Brecon Beacons Walk
Iron Mountain Trail - 'Llwybr Mynydd Haearn' - Part 1
Walk Route Description
The Iron Mountain Trail is a unique opportunity to explore the wonderful landscape of the World Heritage Site which is situated between the towns of Blaenavon and Abergavenny in the South East corner of the Brecon Beacons National Park in South Wales. This spectacular trail follows the routes of former tramways, inclines and footpaths linking many of the historic features which make this landscape of World significance. The route winds its way through the landscape past many sites referred to in Alexander Cordell's 'Rape of the Fair Country' such as the site of the Garn Ddyrys Forge.
This is a circular walk that can either be treated as a separate walk or can be combined with Part Two (Walk 1512) to give a 16.5 km, 10 mile circuit of the major sites of the Blaenavon Industrial Landscape World Heritage Site. Both parts of the trail start from the Keepers Pond Car Park (also known as Pen Ffordd Goch) at grid ref. SO254107. Parts of the trail are across open mountain and rocky areas so please ensure you have warm and waterproof clothing. Good walking boots or shoes are essential.

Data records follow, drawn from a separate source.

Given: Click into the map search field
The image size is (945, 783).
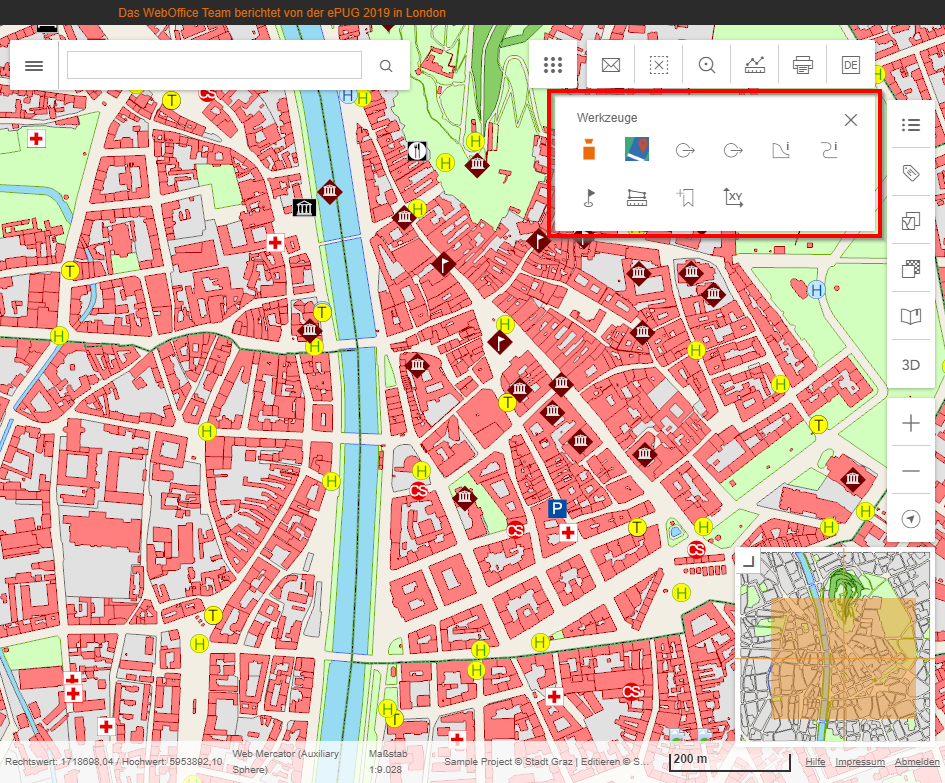Looking at the screenshot, I should [214, 66].
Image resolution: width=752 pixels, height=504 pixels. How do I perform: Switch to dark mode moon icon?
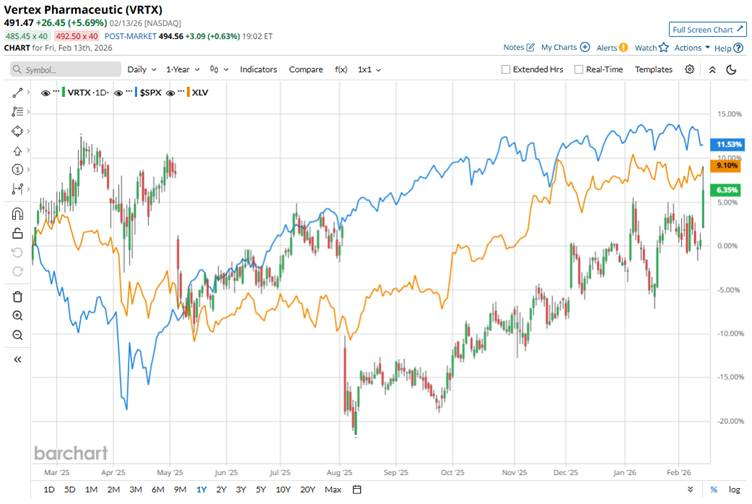pos(713,69)
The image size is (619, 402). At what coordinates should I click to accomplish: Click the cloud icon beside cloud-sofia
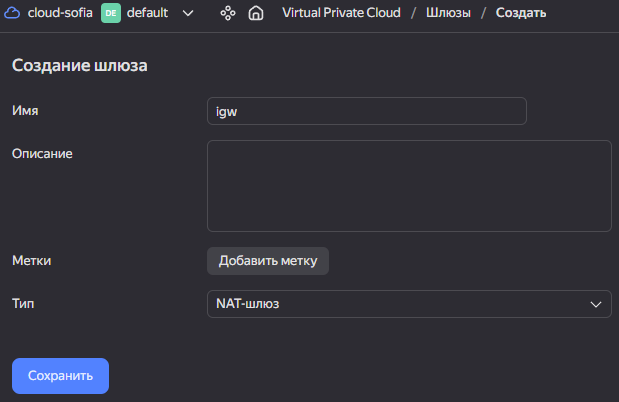point(12,13)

Starting from the Keepers Pond Car Park, follow the stoned footpath that goes around the outskirts of the pond to the interpretation panel at the end of the path. Keepers was the final of three reservoirs or ponds built to supply water for the forges and works of Garn Ddyrys. At the information panel, turn down to your left, (crossing a wooden footbridge and continue to bear left) along a rough path that takes you down onto the road. Cross over the road and follow the footpath that curves to the right around the head of the valley of Cwm Ivor. About 100 m from the road the path forks at a large grey limestone boulder set in the grass. Take the right hand path that heads down hill along an old parish road known as Rhiw Ivor) Shortly after passing a rocky outcrop on your left, the path comes to a junction where Rhiw Ivor crosses Hills Tram Road, turn right and crossing the head of the Cwm Sienkin brook, continue along the tram road towards Garn Ddyrys.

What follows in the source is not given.